*** Opening Text under study ***

Hanuman Natyagraha is a prominent theatre centre, which hosts plays primarily in the Konkani and Marathi languages, in the North Goa commercial town of Mapusa.

== History ==
The Hanuman Natyagraha was established in the late 1970s as an initiative of the Hanuman Temple Committee of Mapusa to provide a dedicated venue for Konkani and Marathi theatrical performances (tiatr and natak) in North Goa. Built adjacent to the town's central Hanuman temple, the auditorium originally named "Hanuman Bhavan" was funded through community donations and designed to seat approximately 800 patrons, including a 300‑seat balcony that quickly made it Mapusa's premier cultural landmark.

*** Closing Text under study ***
*** Opening Record set ***

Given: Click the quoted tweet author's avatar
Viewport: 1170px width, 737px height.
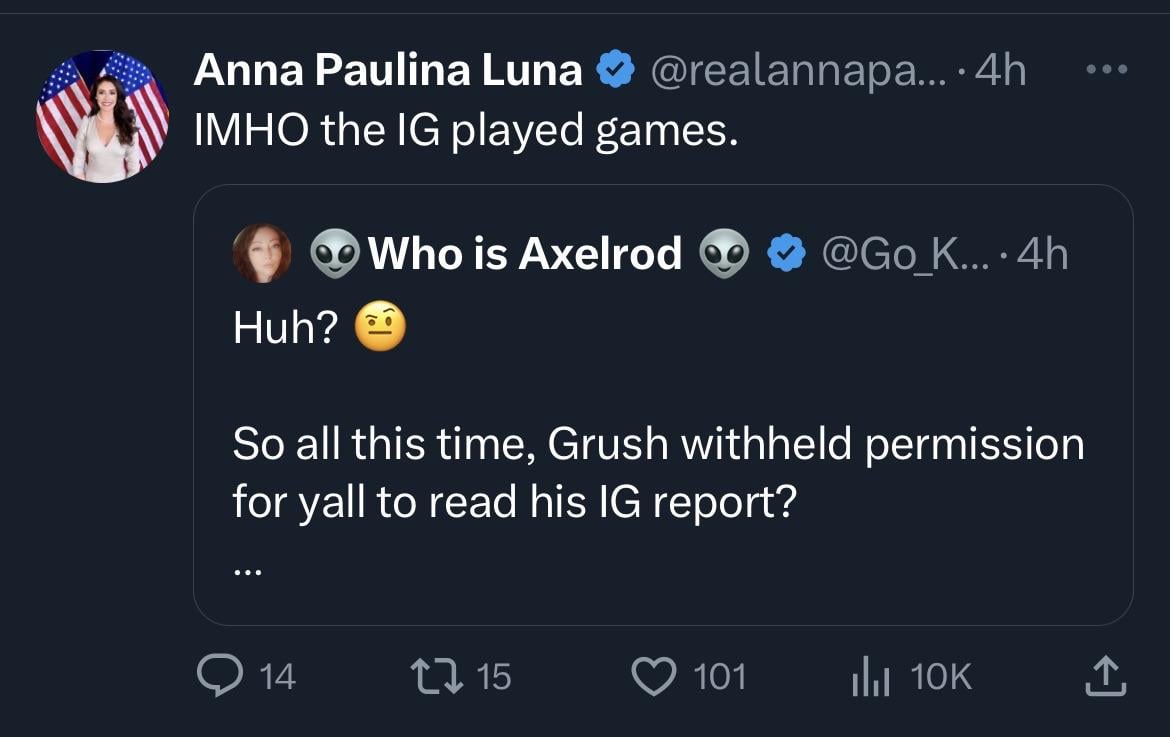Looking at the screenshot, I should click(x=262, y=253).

*** Closing Record set ***
*** Opening Record set ***

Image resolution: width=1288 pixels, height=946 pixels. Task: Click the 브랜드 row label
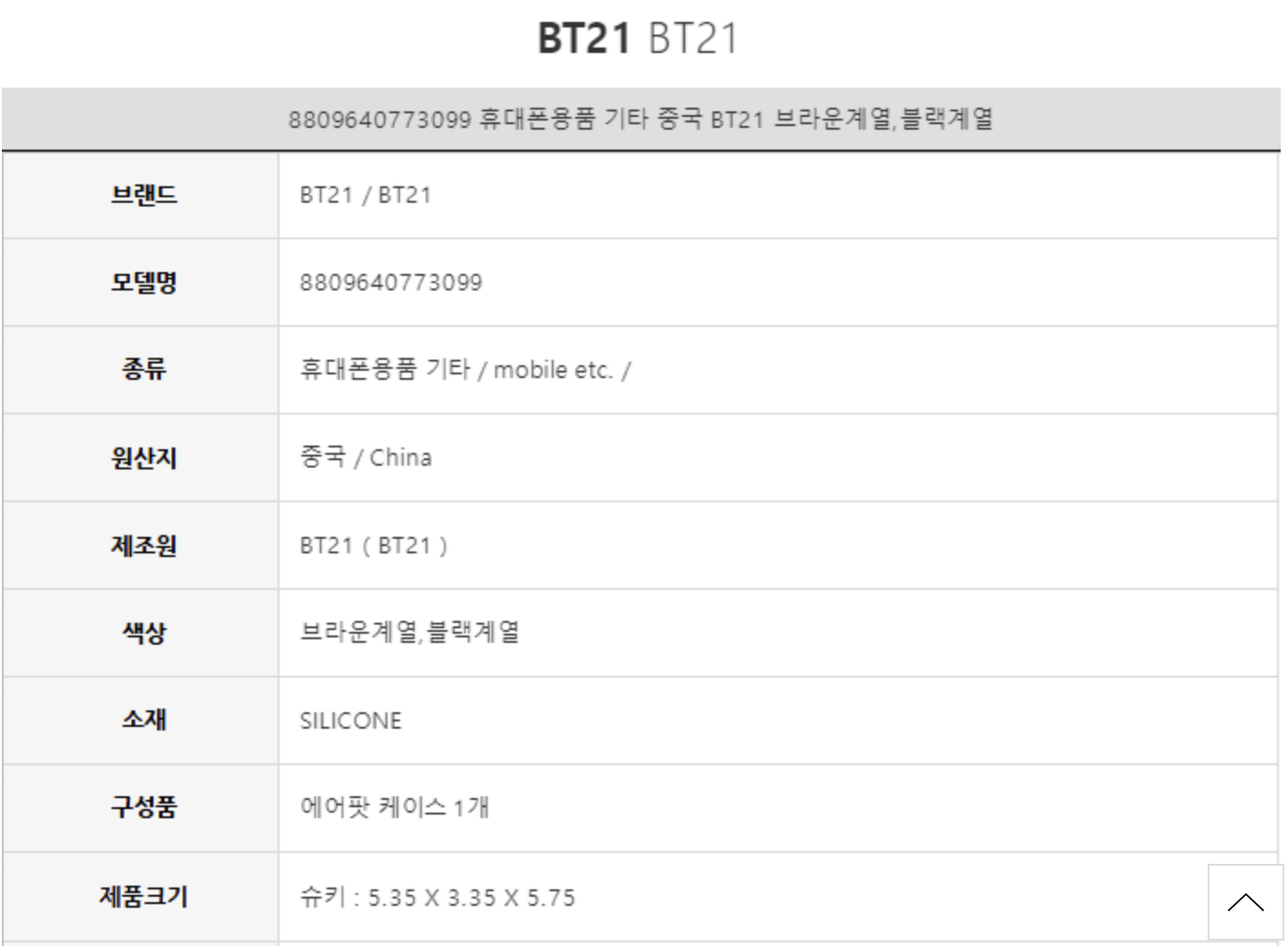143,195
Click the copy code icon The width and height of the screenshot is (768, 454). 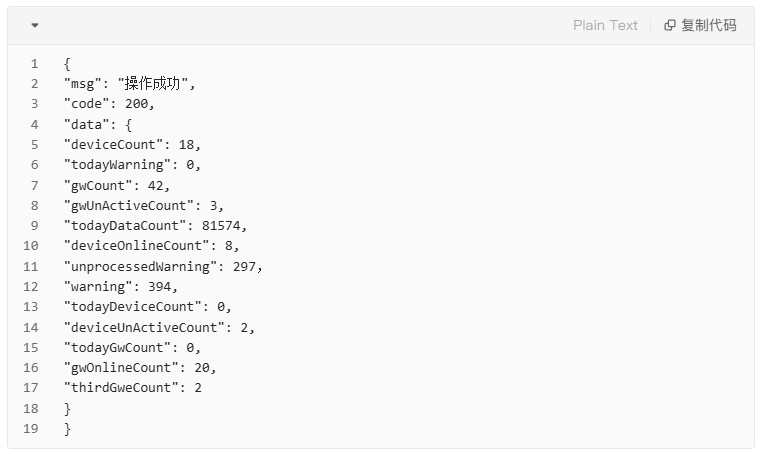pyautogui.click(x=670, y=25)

*** Closing Record set ***

**Exercises:**
1. In the Hanuman Natyagraha text, what was the auditorium originally named?
2. Continue the text about the Hanuman Natyagraha theatre centre, picking up after its last sentence.

**Results of the exercise:**
1. Hanuman Bhavan

2.
Throughout the 1980s and 1990s, Hanuman Natyagraha hosted dozens of annual tiatr festivals and became instrumental in the growth of Goa's Konkani theatre movement, launching the careers of leading playwrights and actors in the region. By the 2000s, however, the facility showed signs of wear like aging seating, inadequate ventilation, and an outdated stage setup limited its ability to attract larger productions. In 2018, the Times of India reported that the temple committee had drafted a ₹1.5 crore renovation plan covering air conditioning, seating replacement, and lighting upgrades to restore Hanuman Natyagraha to its former status as Goa's leading theatre centre. Responding to growing concerns, the temple committee and Government of Goa pledged ₹30 lakh in 2019 for improvements, though progress remained slow amid funding shortfalls and debates over whether to renovate in phases or rebuild entirely.